Di professione era medico e collaborava con alcune Rsa milanesi. Ma Giovanni Morabito, 59 anni, è anche figlio dello storico capo della cosca della ‘ndrangheta Morabito-Palamara-Bruzzaniti, Giuseppe Morabito detto Tiradritto, e (secondo le indagini della Direzione investigativa antimafia di Milano) era al vertice di due gruppi criminali: uno si occupava di droga ed estorsioni, l’altro di illeciti economico-finanziari, tra cui frodi legate alla pandemia Covid e all’Ecobouns. L’uomo, nel frattempo, si trova in carcere, condannato in modo irrevocabile per associazione mafiosa.

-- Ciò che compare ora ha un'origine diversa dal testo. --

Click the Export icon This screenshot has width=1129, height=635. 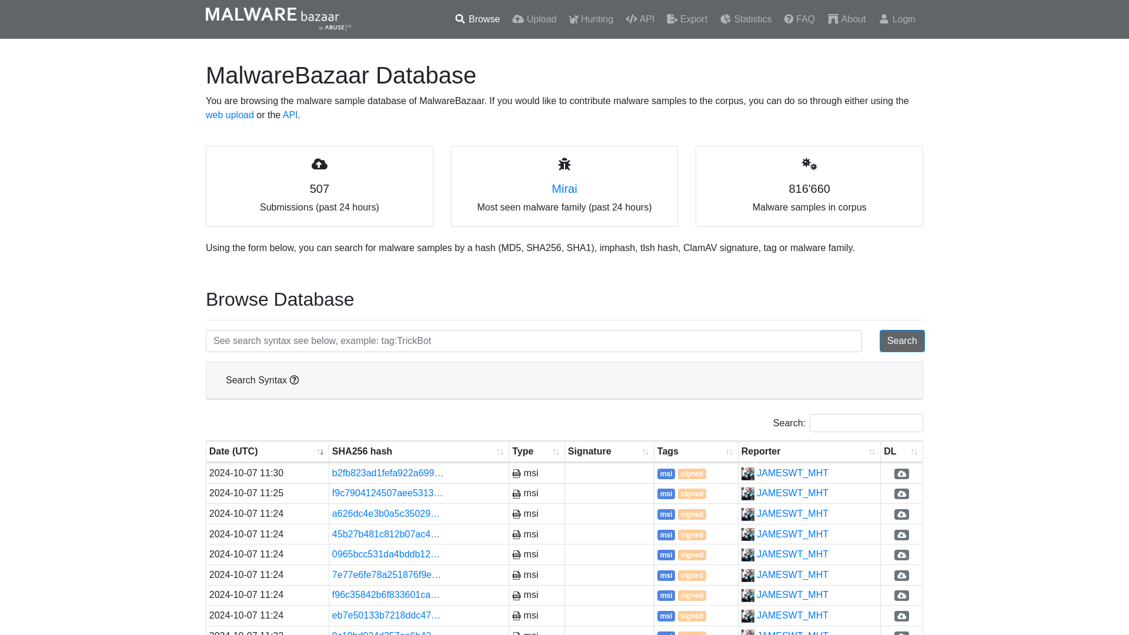click(x=671, y=19)
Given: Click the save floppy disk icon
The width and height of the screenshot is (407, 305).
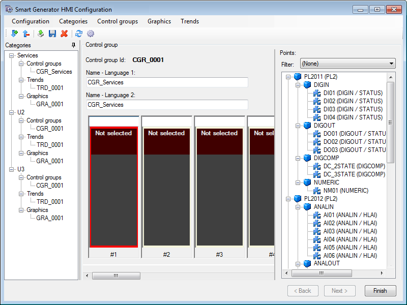Looking at the screenshot, I should click(52, 34).
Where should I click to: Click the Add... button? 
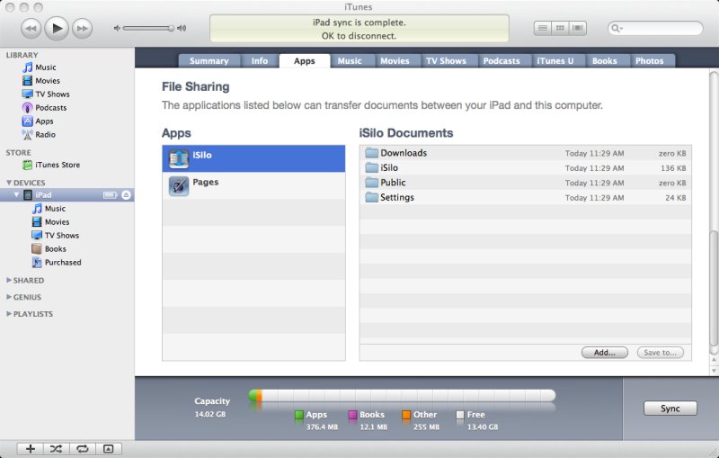[604, 353]
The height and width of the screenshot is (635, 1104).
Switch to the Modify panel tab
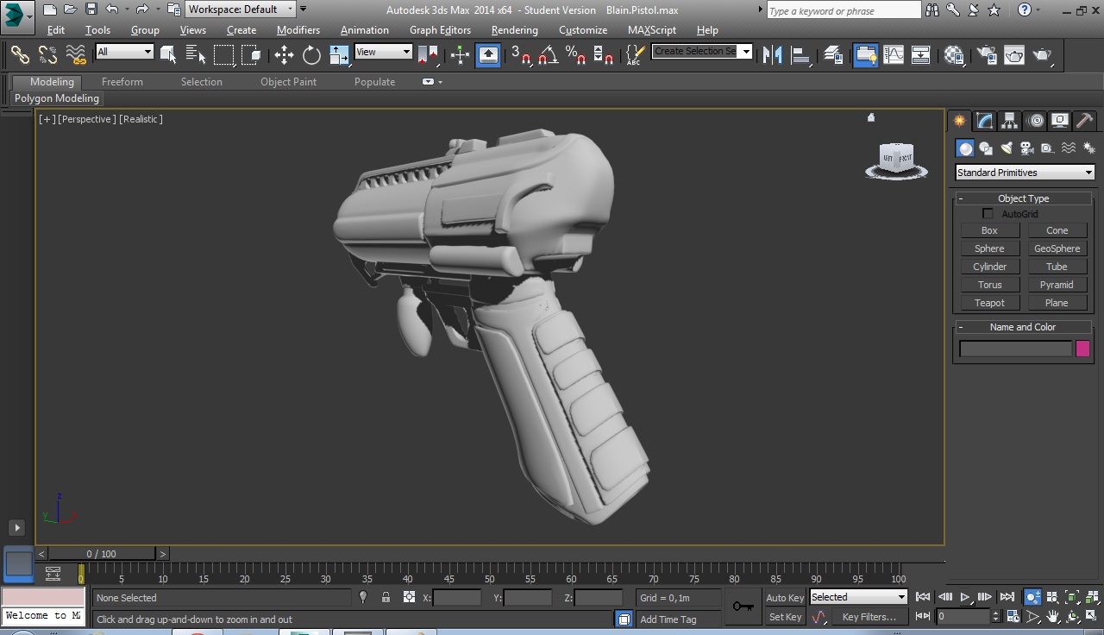[984, 122]
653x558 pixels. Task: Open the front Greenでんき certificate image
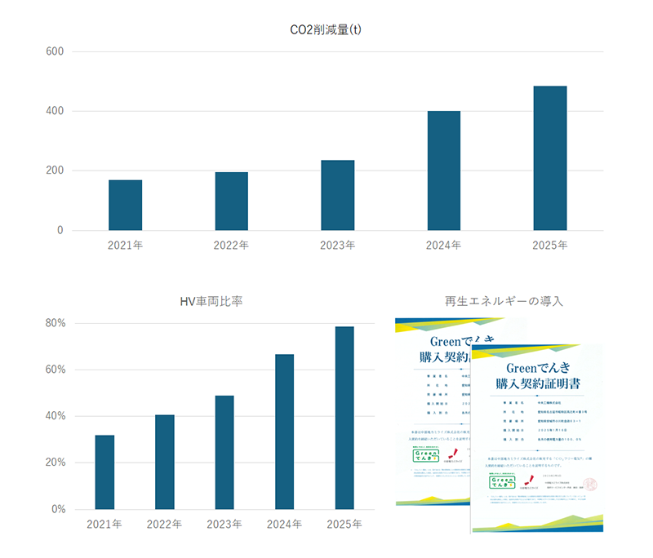tap(537, 441)
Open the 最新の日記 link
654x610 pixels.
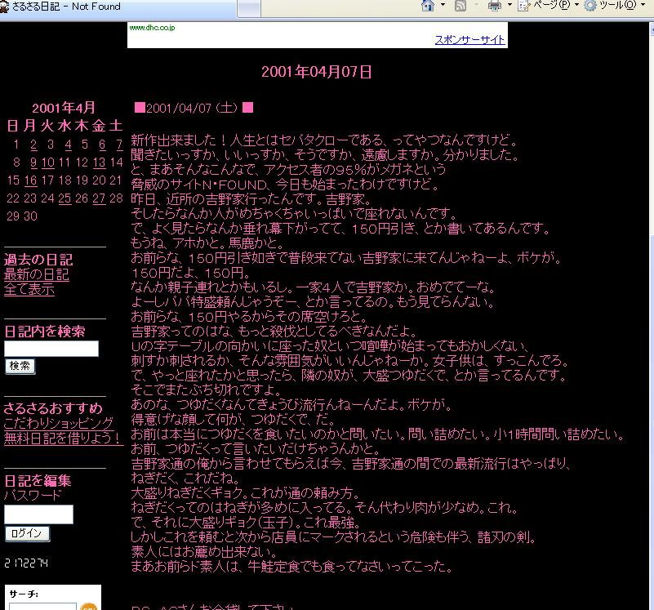37,274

18 persone sono state raggiunte martedì mattina da misure cautelari, di cui 7 in carcere, 4 ai domiciliari, 3 con obbligo di dimora e 4 con obbligo di presentazione alla polizia giudiziaria. L’operazione è stata condotta dal personale della Dia e dei carabinieri di Monza, con il supporto degli investigatori di polizia penitenziaria. Le 18 persone sono indagate a vario titolo per traffico di droga, estorsione e reati economico-finanziari, i cui proventi erano destinati alla cosca Morabito-Palamara-Bruzzaniti.
L’indagine ha preso il via nel 2019, prima della pandemia. Il primo dei due gruppi era composto da professionisti e imprenditori milanesi. Tra i reati compiuti, la creazione di società ‘cartiere’, che avevano lo scopo di emettere false fatture per acquisti fasulli di beni e servizi, creando somme di denaro in nero per clienti terzi. Gli investigatori hanno sequestrato circa 50mila euro in contanti. E poi la vendita di false polizze fideiussorie, a favore di ditte che non sarebbero riuscite a ottenerle legalmente, perché non avevano la necessaria solidità. In un caso, le false fideiussioni sono state trasmesse a società del settore delle scommesse che erano state colpite da interdittive antimafia.
Una volta partita la pandemia Covid, il gruppo criminale ha trovato il modo di insinuarsi anche nelle agevolazioni e nei finanziamenti dello Stato. Il gruppo stava per conseguire un finanziamento garantito dallo Stato per 2 milioni di euro, bloccato in tempo dagli investigatori. L’obiettivo era reinvestire il denaro ottenuto in questo modo creando società commerciali nel settore edile, per sfruttare i benefici dell’Ecobonus, nella raccolta e riciclaggio dei rifiuti, nel commercio di carburante e nella grande distribuzione.
250 chili di droga
E veniamo al secondo gruppo criminale: questo gestiva il traffico e lo spaccio di droga (cocaina, eroina, marijuana e hashish) in Calabria e nel nord Italia, e agiva nel recupero crediti con modalità mafiose, ricorrendo anche alle armi. Per cercare di disperdere le tracce, il gruppo cambiava spesso le auto (a noleggio) e i telefoni (intestati ad altri), e disponeva di un magazzino a Paderno Dugnano (Milano) per custodire lo stupefacente, che serviva anche come punto d’incontro.
La droga proveniva da Spagna, Austria e Albania, ma anche dal Perù e dal Brasile. Durante le indagini sono state documentate compravendite di eroina per 50 chili, di marijuana per 150 chili e di hashish per 50 chili.